[Word and element locating data]
====

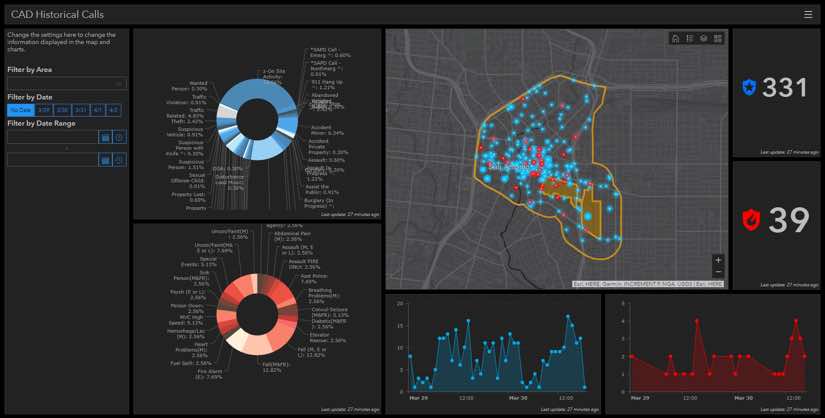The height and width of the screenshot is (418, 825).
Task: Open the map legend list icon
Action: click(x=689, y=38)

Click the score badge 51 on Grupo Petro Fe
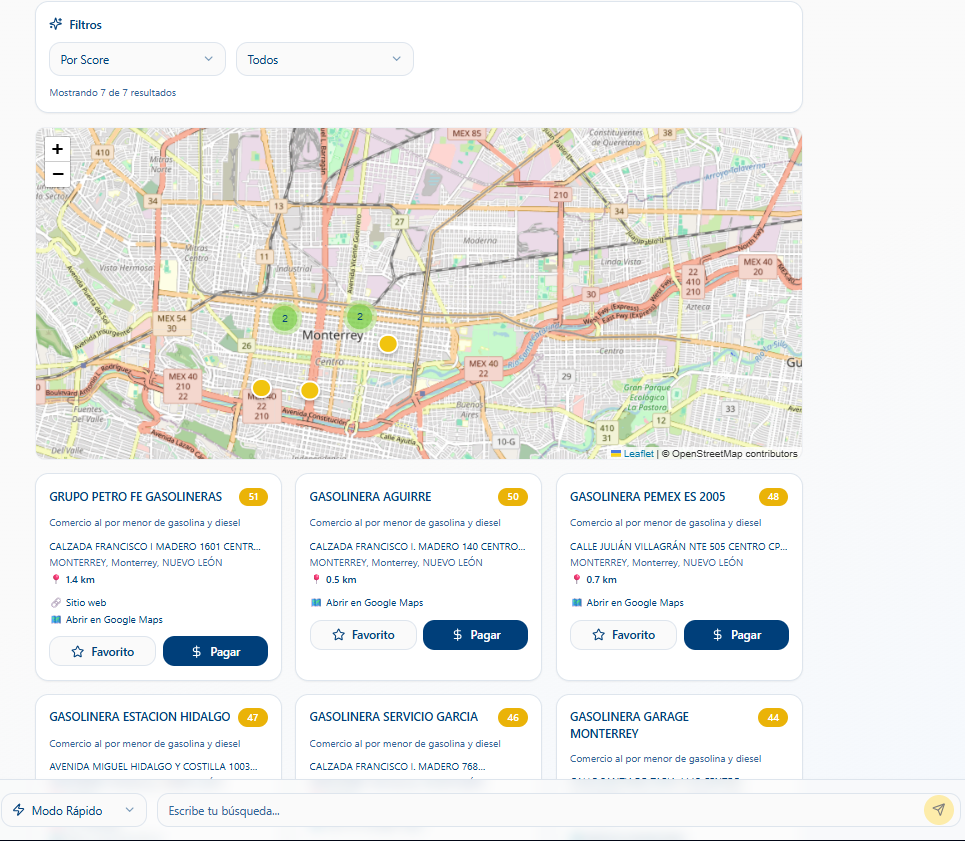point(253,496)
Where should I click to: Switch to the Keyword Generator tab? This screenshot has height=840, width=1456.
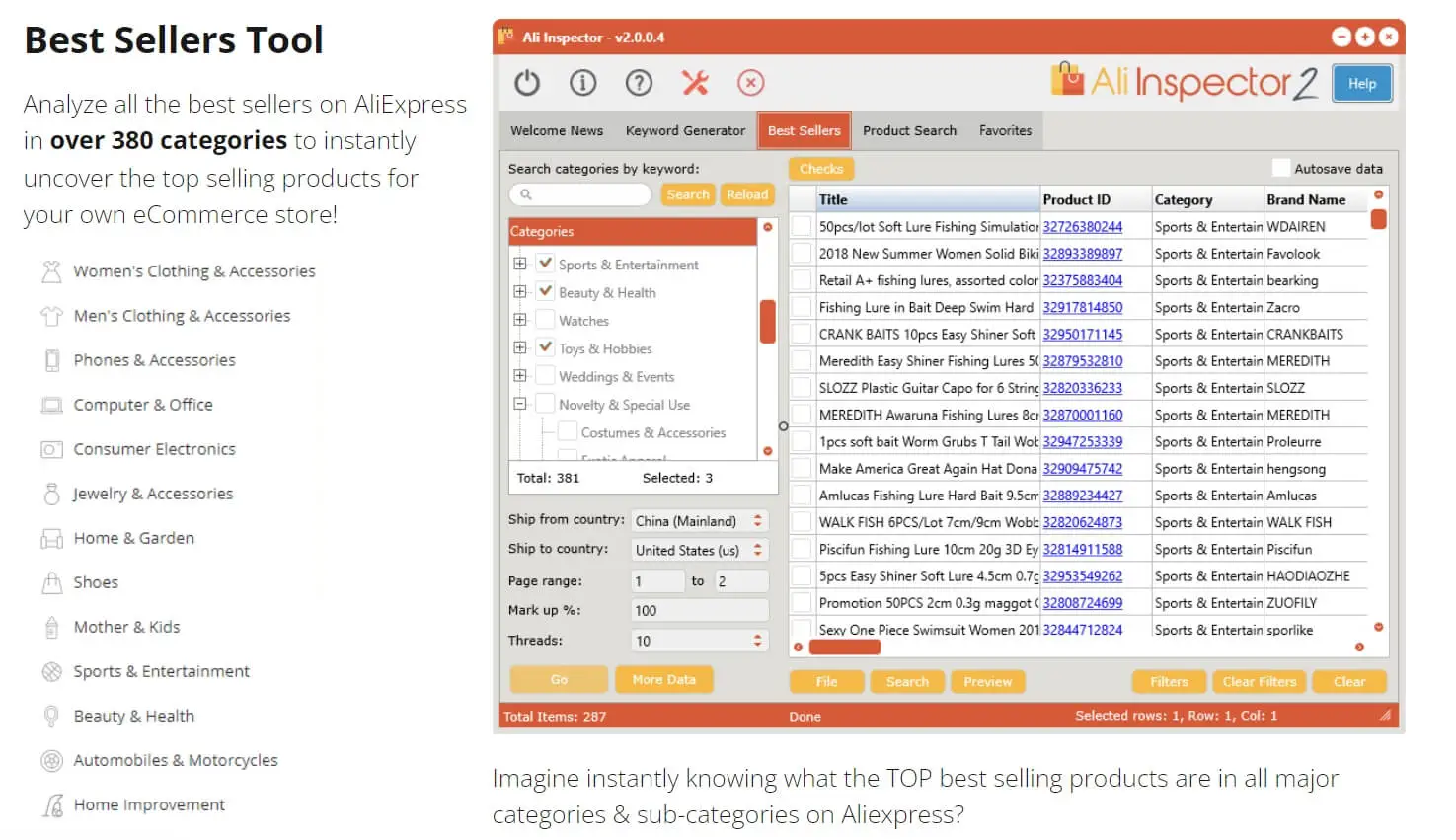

====

*Problem requirements*: Please print all of the rows above word for word, leaving out the pictures.

*The solution*:
The height and width of the screenshot is (418, 825).
Task: Open the map legend list icon
Action: click(x=689, y=38)

Click the score badge 51 on Grupo Petro Fe
point(253,496)
Where should I click to: Switch to the Keyword Generator tab? This screenshot has height=840, width=1456.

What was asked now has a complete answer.